Details about my test for this question are as follows:
By observing the result of quality plot in trimmed-demux.qzv, we can see that the quality of the sequence is generally good at all truncation positions.
So when using “time qiime dada2 denoise-paired” to denoise the data, I set the values of -p-trunc-len-f and -p-trunc-len-r to 200 and 200, respectively. Then I got the result file “table.qzv” after visualization and “table_filtered.qzv” by the command “qiime feature-table filter-features”, results are as follows:
I lost half of the total numbers of features after the command “qiime feature-table filter-feature”, where I set the parameter of --p-min-frequency at 2. Besides, I doubt whether 66567 features is enough or not. So, I tried many parameters by changing the value of --p-trunc-len-f and --p-trunc-len-r. The results are as follows:
It seems that only when the sum of the length of the positive and negative sequences is 442, and --p-trunc-len-f is small and --p-trunc-len-r is large, can the number of features and frequency be better balanced. The results also showed that even if the overall quality of the sequence is good, different intercept lengths will lead to large differences, and it is not the longer the length of the reservation, the more the number of features. How could this happen? And how to ensure the best cut-off position?
Second, I want to know the difference between handling all samples at once and only one sample at a time, and which method should I use in different situations.

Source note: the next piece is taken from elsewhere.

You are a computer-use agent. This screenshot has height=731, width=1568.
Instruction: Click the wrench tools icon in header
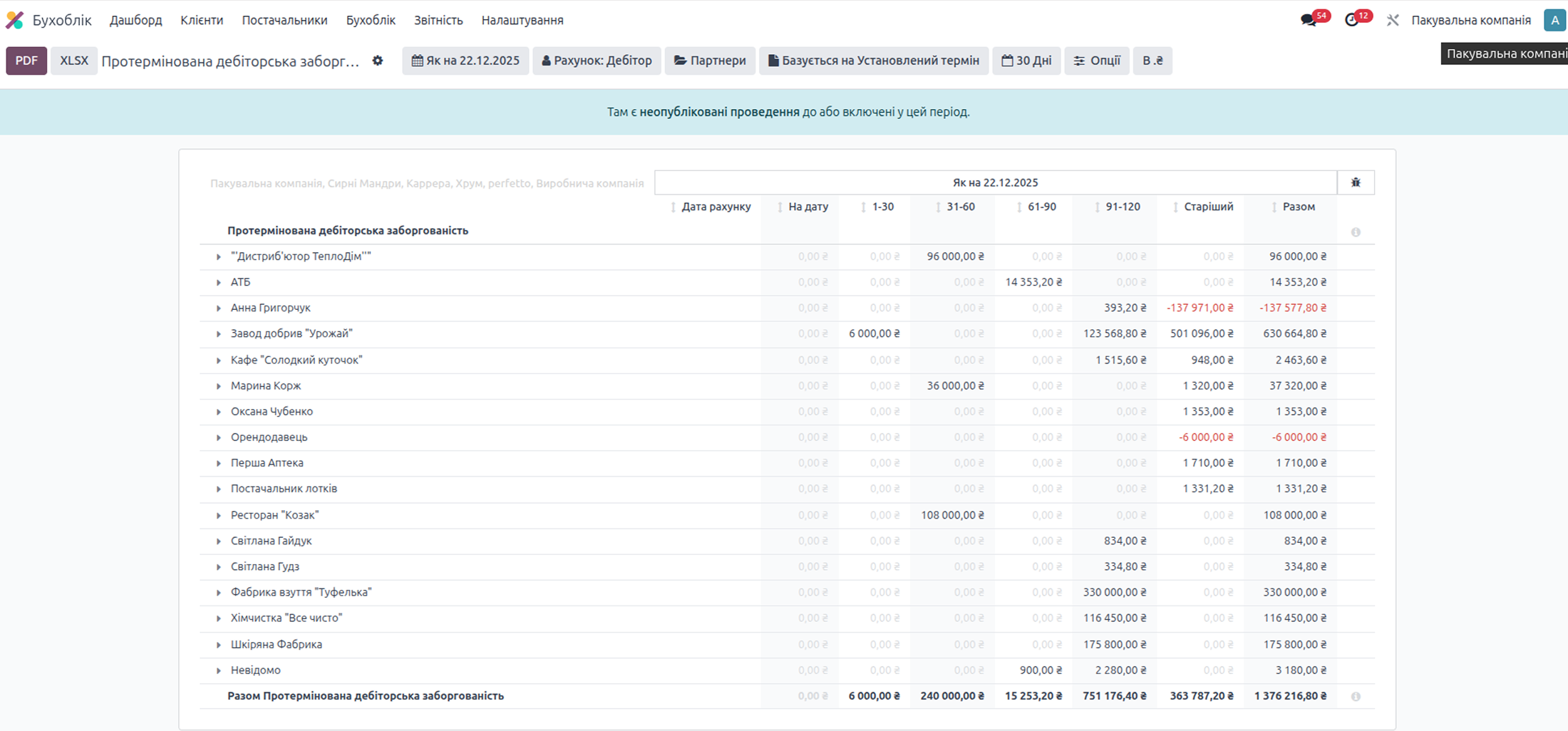[x=1393, y=20]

Following details may help you guys better understanding my question.
For the former method, considering that I have 84 samples, I just create a manifest.txt when importing data, where it contains the information for all samples, and the following process are normal. For the latter method, I need to create 84 manifest.txt files at the beginning, each manifest.txt contains a sample’s information, by experiencing the code I offered all above, I will get 84 table.qza, then I can use the command “qiime feature-table merge” to merged 84 table.qza files and visualize it.
Then, I got a large difference between this two methods. By handling only one sample at a time, the final numbers of features and frequency are much bigger comparing with handling all samples at once. I know that in the process of “time qiime dada2 denoise-paired”, the programme will create a error model based on all samples used, which lead to the difference, but which method is better? How to evaluate them?
Third, when I execute the command “time qiime dada2 denoise-paired --help”, I found two interesting parameters,the “--p-pooling-method” and “--p-chimera-method”.
I wonder how much influence different methods have on the results (independent or pseudo, consensus or pooled)?
I would appreciate it if anyone could help me solve these questions, we can discuss them together!